Thursday, December 30, 2010

Vitus Update - Happy New Year 2011 (The Vitus Newsletter)

Long time no talk.  Sorry.  Frankly I've been in quandary mode.  

Right now the thing causing me such angst is that while usual economic suspects such as employment, housing, and consumer credit continue to loose ground, the stock market seems to be in irrational exuberance mode.

Why the "divergence"?  

Basically, it's QE2.  Jeremy Grantham and others have said that the purpose of QE2 was/is to inflate assets (stocks mainly), in order to achieve a wealth effect and make the rich feel better so they go out and spend.  It seems to have worked/be working.

Many liberal economists are up in arms about this (and the recent deal to extend Bush tax cuts), complaining that at best these are extremely expensive, inefficient and unproven ways to stimulate the economy.  Robert Shiller, says that, well, activity does beget activity, and because more traditional stimulus spending is not politically possible, things like QE2 can possibly “work”.

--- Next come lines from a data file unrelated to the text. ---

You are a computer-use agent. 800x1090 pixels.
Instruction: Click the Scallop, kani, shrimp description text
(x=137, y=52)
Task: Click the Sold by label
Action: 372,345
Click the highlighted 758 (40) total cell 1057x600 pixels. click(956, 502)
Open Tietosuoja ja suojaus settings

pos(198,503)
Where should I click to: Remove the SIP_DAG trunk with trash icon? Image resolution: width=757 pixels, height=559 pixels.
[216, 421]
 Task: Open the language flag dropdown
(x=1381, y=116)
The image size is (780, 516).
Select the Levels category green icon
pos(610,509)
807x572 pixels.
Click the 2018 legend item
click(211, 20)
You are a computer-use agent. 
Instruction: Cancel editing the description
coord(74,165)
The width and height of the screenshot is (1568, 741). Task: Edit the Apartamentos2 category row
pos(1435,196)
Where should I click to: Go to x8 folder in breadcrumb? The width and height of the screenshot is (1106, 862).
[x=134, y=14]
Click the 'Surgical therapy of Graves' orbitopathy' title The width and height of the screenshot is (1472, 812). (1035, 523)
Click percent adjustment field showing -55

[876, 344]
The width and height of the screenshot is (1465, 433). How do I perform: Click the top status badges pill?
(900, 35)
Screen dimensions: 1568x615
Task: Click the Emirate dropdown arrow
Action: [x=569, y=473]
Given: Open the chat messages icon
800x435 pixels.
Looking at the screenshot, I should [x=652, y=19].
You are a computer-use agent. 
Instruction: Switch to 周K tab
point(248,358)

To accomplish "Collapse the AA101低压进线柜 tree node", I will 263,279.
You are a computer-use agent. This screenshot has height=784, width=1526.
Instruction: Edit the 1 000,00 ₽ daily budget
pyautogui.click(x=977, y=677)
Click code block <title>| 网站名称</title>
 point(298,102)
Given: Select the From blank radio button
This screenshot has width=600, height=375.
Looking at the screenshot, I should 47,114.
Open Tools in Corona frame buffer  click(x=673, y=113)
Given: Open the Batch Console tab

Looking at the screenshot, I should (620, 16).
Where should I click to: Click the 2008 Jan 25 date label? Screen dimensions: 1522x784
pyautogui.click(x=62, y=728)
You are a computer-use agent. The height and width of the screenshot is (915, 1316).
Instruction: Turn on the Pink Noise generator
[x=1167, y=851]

In fact, recently there have been a number of notable, quotable positive headlines (eg, here, here, here, here, ...)  Market punditry is awash in positive sentiment, while dropping standard-issue caveats of the “possibility” of a near-term pullback.  I’ve said before that we (I) can get too caught up in the economic details while meanwhile most people just go about living their lives hoping for and planing for the best.  In other words, for the 80% of folks who are employed, things maybe don’t look so bad.  

Still, there are plenty of hard-core doom-sayers (here, here).  I admit that I am more in the camp of the latter than I am amongst the all-is-ok group.

With that in mind, I’ll stick my neck out ant offer the

Vitus 2011 Market Prognosis.  

We’ve reached the end of the traditional Santa Claus rally - now it is time for the traditional first-of-the-year small cap rally.  QE2 will be happening through 6/11.  Therefore, the Market will be uppish or at least not crash until then.   IOW, we will have a business-as-usual feeling in the markets out to mid year; folks will tend to forget about the bad fundamentals.  Success will beget some success, and by summer as the market approaches the 2007 highs of S&P 1500, reality will set in.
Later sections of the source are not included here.